A Pittsburgh, nous n’en apprendrons probablement pas d’avantage à propos des mesures de régulation financière, pouvant néanmoins considérer que ce qui est en cours d’achèvement à propos des paradis fiscaux donne la mesure de ce qui sera adopté finalement dans tous les secteurs de l’activité financière. C’est à dire peu de choses à l’arrivée.
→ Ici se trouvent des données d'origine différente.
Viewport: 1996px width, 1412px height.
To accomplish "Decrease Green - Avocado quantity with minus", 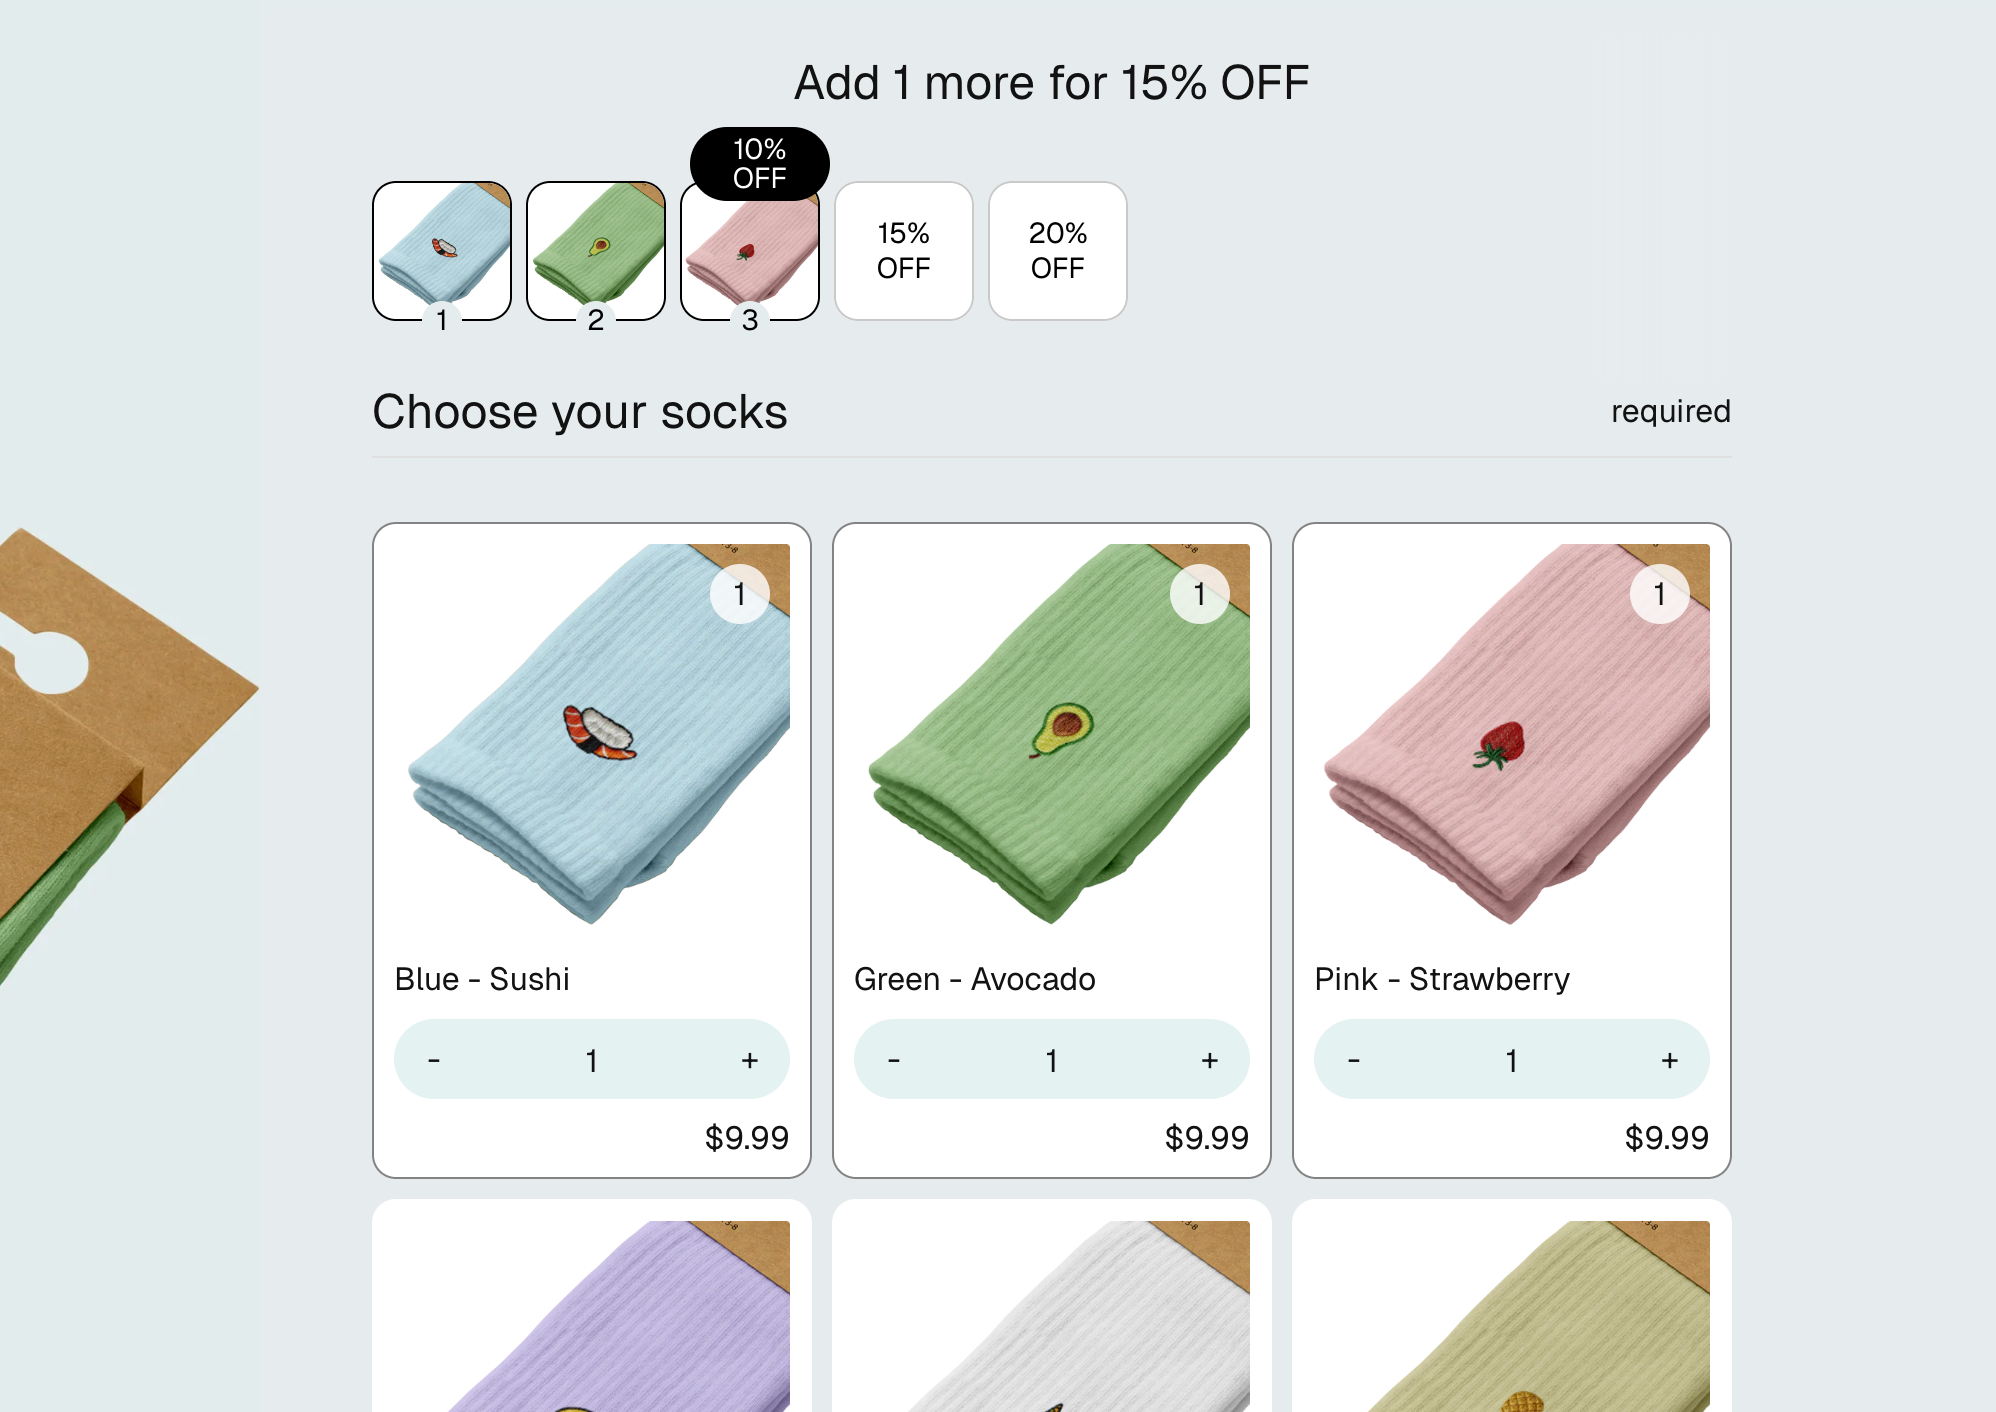I will point(894,1060).
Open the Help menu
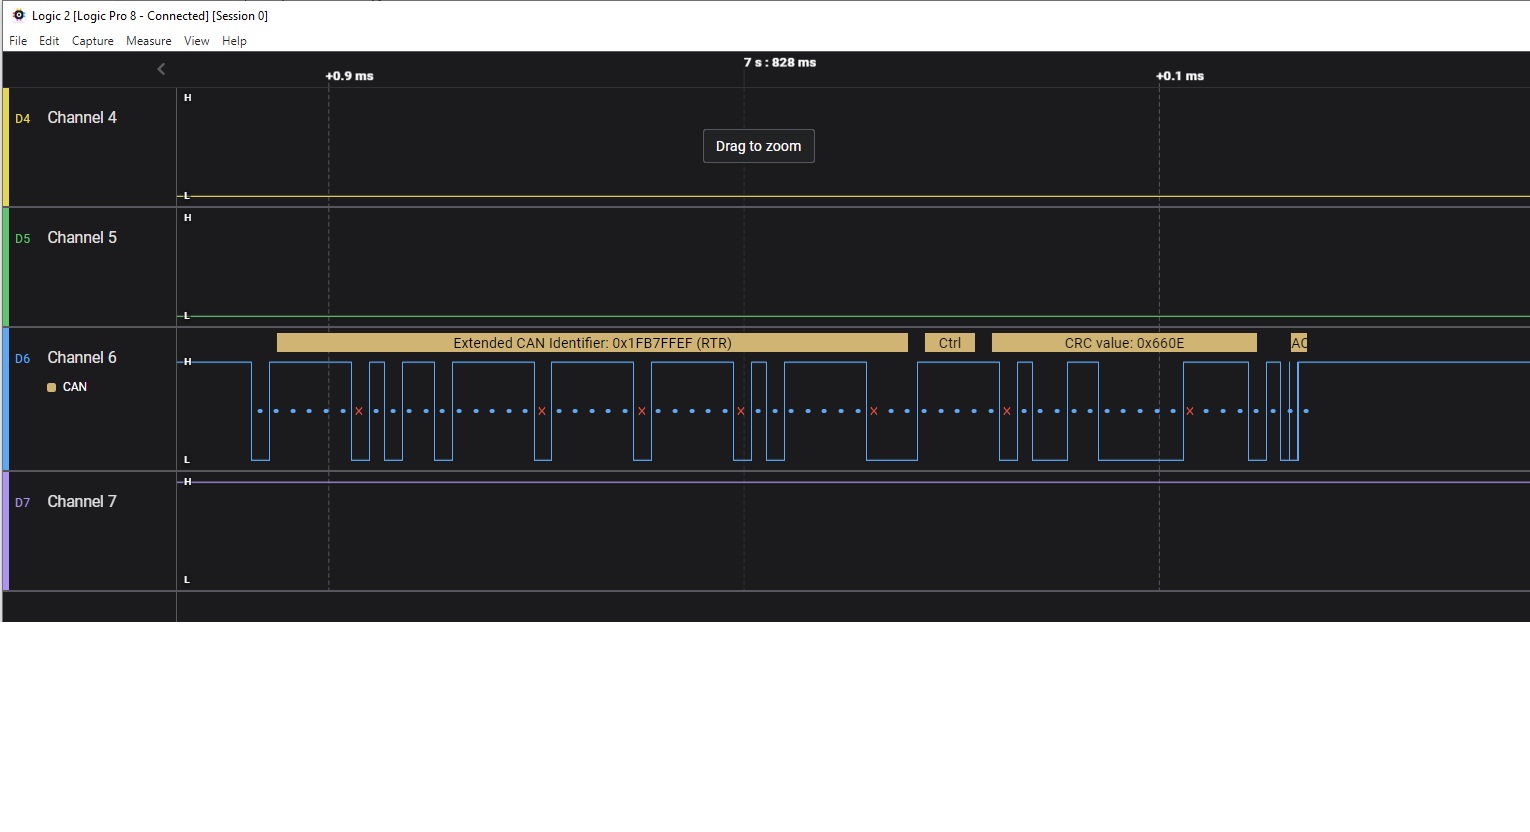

Aloïs von und zu Liechtenstein, chef d’Etat de la principauté du même nom, vient d’ailleurs de déclarer à l’AFP : « Le Liechtenstein va rester une place attractive (…) Il est difficile de prédire quel secteur va croître à l’avenir, mais je ne serais pas surpris si le secteur des services financiers allait vivre un boom ». Comme tous les principaux paradis fiscaux, la principauté multiplie les conventions fiscales bilatérales, en vue de sortir de la « liste grise » de l’OCDE.
Concernant le dispositif global de régulation financière, la nouvelle la plus importante de ces dernières semaines aura été l’annonce par le Trésor américain qu’il avait remis sa copie au Congrès, qui dispose désormais de l’intégralité du projet de loi gouvernemental, mais est en vacances ! Des discussions acharnées sur des sujets techniquement très pointus étant certaines, il est hasardeux de prédire si les délais initiaux seront respectés, si la loi pourra être votée par les deux assemblées fin de l’année, afin d’être promulguée par Barack Obama. Nous serons en attendant très largement suspendus à ce qui y sera finalement inscrit comme mesures, afin de mieux apprécier l’étendue des zones d’ombres qui subsisteront. Puisque c’est de cela qu’il s’agit.
Ce qui peut être rétrospectivement compris, en lisant les analyses disponibles de ce projet, qui fait suite au « Livre blanc » rendu public le 17 juin dernier, c’est de découvrir à contrario à quel point inimaginable tout le secteur financier avait été totalement dérèglementé, tout ou presque étant possible, ce qui explique non seulement la crise, mais l’extrême difficulté dans laquelle se trouve ceux qui veulent défaire les écheveaux des produits financiers les plus sophistiqués par qui le malheur est arrivé. Le cas de Lehman Brothers, dont la liquidation va prendre des années, l’illustre aussi parfaitement. La question est donc posée : à ce point de complexité des produits financiers, toute régulation n’est-elle pas en soi une gageure ? Tout dispositif de surveillance un leurre ?
Installés dans la crise, nous allons avoir le temps pour y réfléchir, c’est déjà une consolation.